### Goal of the exercise
Please change "Log in" to "Sign in" in the entries between the lines holding "You are a computer-use" and "point(16,239)", inclusive, and write out only those lines with everything else left as it is.

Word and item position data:
------------------------------------------------

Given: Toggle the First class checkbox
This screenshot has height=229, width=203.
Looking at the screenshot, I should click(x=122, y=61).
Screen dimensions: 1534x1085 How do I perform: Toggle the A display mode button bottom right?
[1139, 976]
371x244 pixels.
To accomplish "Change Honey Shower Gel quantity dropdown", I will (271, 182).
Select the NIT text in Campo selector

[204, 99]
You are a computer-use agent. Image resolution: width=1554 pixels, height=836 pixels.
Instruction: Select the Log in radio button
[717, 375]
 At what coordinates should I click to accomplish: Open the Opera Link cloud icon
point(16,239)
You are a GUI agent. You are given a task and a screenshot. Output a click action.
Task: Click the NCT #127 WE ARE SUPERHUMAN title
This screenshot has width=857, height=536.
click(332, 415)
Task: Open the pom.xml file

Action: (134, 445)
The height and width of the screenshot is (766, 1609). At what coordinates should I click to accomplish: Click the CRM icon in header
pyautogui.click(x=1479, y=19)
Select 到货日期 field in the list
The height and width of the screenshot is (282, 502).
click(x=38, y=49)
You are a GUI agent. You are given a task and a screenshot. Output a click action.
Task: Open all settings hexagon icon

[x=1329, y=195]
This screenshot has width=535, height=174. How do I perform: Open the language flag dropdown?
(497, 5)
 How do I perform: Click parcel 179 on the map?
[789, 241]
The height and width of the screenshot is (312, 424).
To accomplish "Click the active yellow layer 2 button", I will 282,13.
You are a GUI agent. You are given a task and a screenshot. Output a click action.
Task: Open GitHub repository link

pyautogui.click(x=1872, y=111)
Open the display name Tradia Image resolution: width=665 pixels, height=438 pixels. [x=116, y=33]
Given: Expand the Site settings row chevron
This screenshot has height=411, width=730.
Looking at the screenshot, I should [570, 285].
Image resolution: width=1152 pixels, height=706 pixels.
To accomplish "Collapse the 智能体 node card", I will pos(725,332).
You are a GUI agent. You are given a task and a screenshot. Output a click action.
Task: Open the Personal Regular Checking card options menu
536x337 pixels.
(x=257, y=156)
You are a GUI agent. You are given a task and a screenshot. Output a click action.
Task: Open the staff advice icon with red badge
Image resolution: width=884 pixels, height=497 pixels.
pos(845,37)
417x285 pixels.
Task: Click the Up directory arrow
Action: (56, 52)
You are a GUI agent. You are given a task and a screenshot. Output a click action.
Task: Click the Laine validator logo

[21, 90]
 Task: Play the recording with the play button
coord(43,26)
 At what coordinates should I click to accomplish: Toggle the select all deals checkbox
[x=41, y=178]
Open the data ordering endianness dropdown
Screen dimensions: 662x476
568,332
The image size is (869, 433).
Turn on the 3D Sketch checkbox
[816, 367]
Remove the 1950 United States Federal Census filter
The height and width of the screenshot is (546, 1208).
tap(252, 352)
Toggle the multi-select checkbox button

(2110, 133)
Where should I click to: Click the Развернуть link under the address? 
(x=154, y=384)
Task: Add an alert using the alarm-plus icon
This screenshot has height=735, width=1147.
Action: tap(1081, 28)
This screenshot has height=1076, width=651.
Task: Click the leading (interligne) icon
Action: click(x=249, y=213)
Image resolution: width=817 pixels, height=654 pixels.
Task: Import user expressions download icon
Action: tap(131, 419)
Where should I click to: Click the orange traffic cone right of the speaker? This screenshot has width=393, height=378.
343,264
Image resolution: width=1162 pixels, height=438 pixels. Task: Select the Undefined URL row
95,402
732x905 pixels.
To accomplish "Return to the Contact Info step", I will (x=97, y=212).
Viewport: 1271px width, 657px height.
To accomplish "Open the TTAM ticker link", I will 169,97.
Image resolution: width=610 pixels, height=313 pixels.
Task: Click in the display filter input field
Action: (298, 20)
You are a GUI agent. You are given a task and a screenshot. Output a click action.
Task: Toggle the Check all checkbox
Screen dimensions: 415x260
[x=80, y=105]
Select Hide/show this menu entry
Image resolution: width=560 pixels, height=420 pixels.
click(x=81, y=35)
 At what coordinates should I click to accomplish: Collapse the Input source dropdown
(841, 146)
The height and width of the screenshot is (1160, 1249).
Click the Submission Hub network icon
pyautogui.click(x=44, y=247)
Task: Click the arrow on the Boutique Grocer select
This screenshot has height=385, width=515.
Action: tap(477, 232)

------------------------------------------------

### Answer to this exercise
You are a computer-use agent. Image resolution: width=1554 pixels, height=836 pixels.
Instruction: Select the Sign in radio button
[717, 375]
 At what coordinates should I click to accomplish: Open the Opera Link cloud icon
point(16,239)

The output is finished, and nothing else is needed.